METHODS: Forty adults, 18-50 years, were randomly assigned to intramuscular (IM) vaccinations with DNA vaccine, VRC-HIVDNA016-00-VP, (weeks 0, 4, 8) by Biojector® 2000™ or needle and syringe (N/S) and boosted IM at week 24 with VRC-HIVADV014-00-VP (rAd5) with N/S at 10(10) or 10(11) particle units (PU). Equal numbers per assigned schedule had low (≤500) or high (>500) reciprocal titers of preexisting Ad5 neutralizing antibody.
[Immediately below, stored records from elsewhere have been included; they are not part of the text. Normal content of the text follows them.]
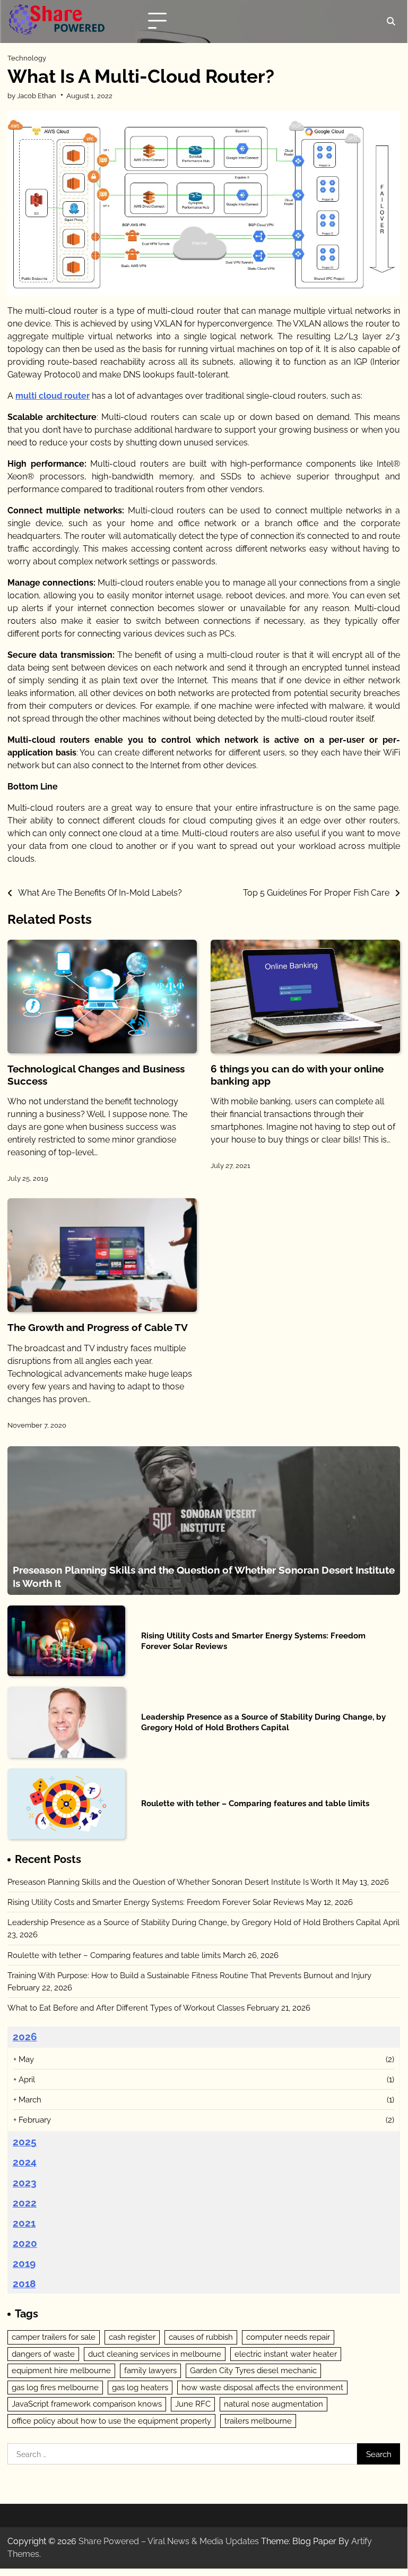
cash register (132, 2337)
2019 (24, 2263)
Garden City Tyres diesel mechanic (253, 2370)
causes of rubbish (201, 2337)
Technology (26, 58)
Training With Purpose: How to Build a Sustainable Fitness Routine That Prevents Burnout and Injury (189, 1975)
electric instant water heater (286, 2354)
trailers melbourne (258, 2421)
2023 (25, 2182)
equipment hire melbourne (61, 2370)
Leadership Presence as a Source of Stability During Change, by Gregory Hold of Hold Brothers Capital (263, 1722)
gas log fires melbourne (55, 2387)
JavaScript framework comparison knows (87, 2404)
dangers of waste (43, 2354)
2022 (25, 2203)
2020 (25, 2243)
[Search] (390, 21)
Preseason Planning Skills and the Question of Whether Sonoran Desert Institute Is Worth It (173, 1882)
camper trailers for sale (54, 2337)
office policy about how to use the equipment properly (111, 2421)
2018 (24, 2283)
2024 (25, 2162)
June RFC (193, 2404)
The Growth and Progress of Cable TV (97, 1327)
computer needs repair (288, 2337)
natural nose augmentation (273, 2404)
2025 (25, 2142)
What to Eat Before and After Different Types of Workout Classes (126, 2008)
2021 (24, 2223)
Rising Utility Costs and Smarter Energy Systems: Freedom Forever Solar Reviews (155, 1902)
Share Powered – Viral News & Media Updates (169, 2541)
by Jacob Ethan (31, 95)
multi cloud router (52, 396)
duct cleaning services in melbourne (154, 2354)
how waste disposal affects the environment (262, 2387)
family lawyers (150, 2370)
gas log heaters (140, 2387)
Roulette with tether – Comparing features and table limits (255, 1803)
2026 (25, 2036)
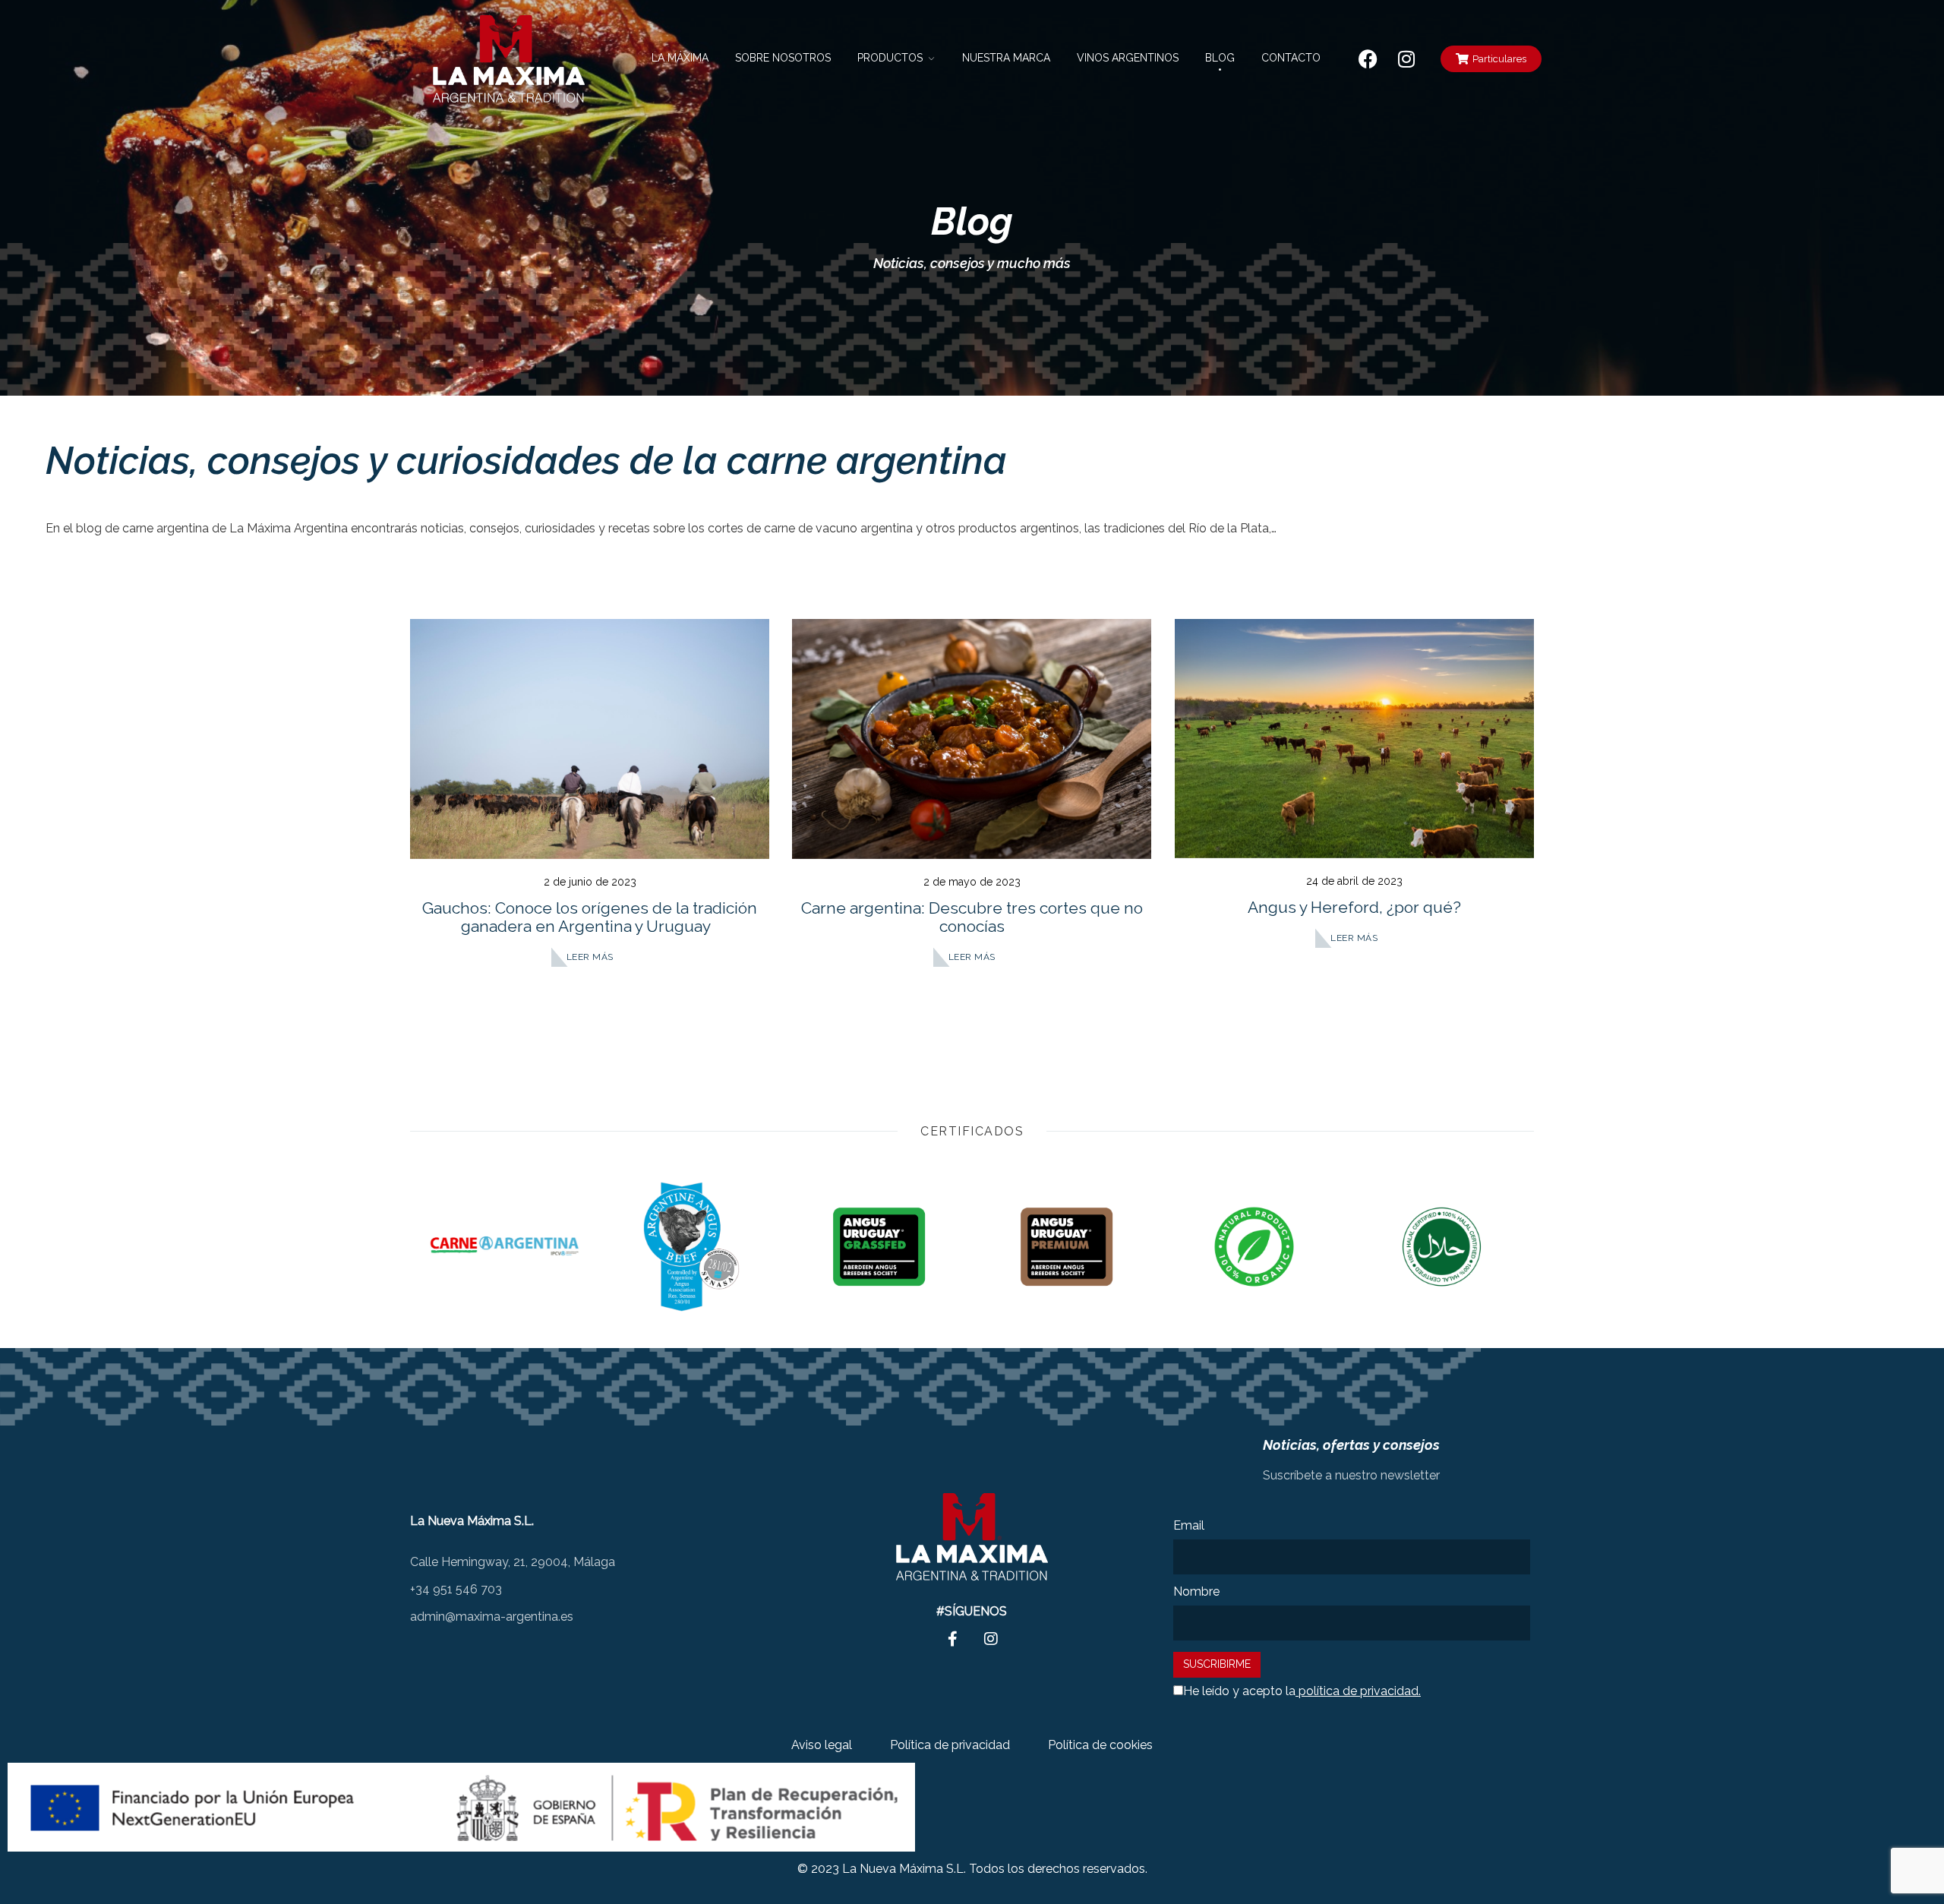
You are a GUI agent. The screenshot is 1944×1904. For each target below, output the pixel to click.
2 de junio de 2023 (590, 882)
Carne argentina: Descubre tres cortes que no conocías (972, 917)
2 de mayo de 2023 (972, 882)
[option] (504, 1246)
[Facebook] (1368, 58)
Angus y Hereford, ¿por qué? (1354, 907)
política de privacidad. (1358, 1691)
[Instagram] (1406, 58)
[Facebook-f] (953, 1639)
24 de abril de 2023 (1354, 881)
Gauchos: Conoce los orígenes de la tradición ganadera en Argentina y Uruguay (589, 917)
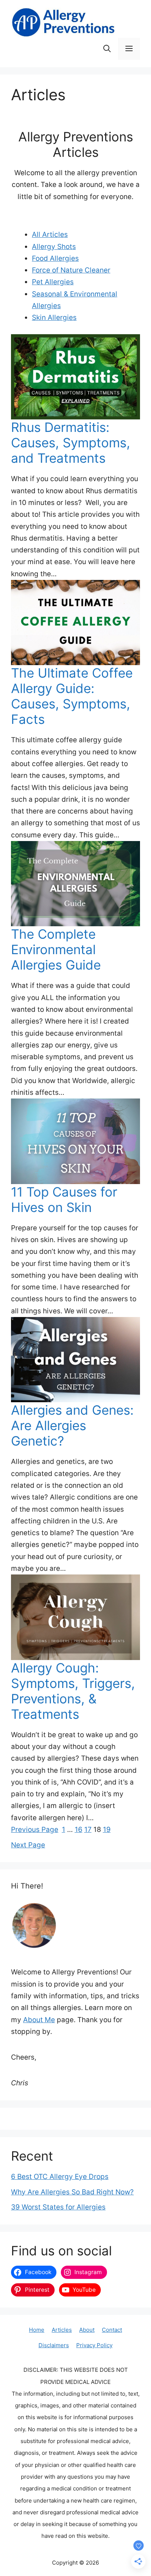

RESULTS: 120 DNA and 39 rAd5 injections were given; 36 subjects completed follow-up research sample collections. IFN-γ ELISpot response rates were 17/19 (89%) for Biojector® and 13/17 (76%) for N/S delivery at Week 28 (4 weeks post rAd5 boost). The magnitude of ELISpot response was about 3-fold higher in Biojector® compared to N/S groups. Similar effects on response rates and magnitude were observed for CD8+, but not CD4+ T-cell responses by ICS. Env-specific antibody responses were about 10-fold higher in Biojector-primed subjects.

CONCLUSIONS: DNA vaccination by Biojector® was well-tolerated and compared to needle injection, primed for greater IFN-γ ELISpot, CD8+ T-cell, and antibody responses after rAd5 boosting.

TRIAL REGISTRATION: ClinicalTrials.gov NCT00109629.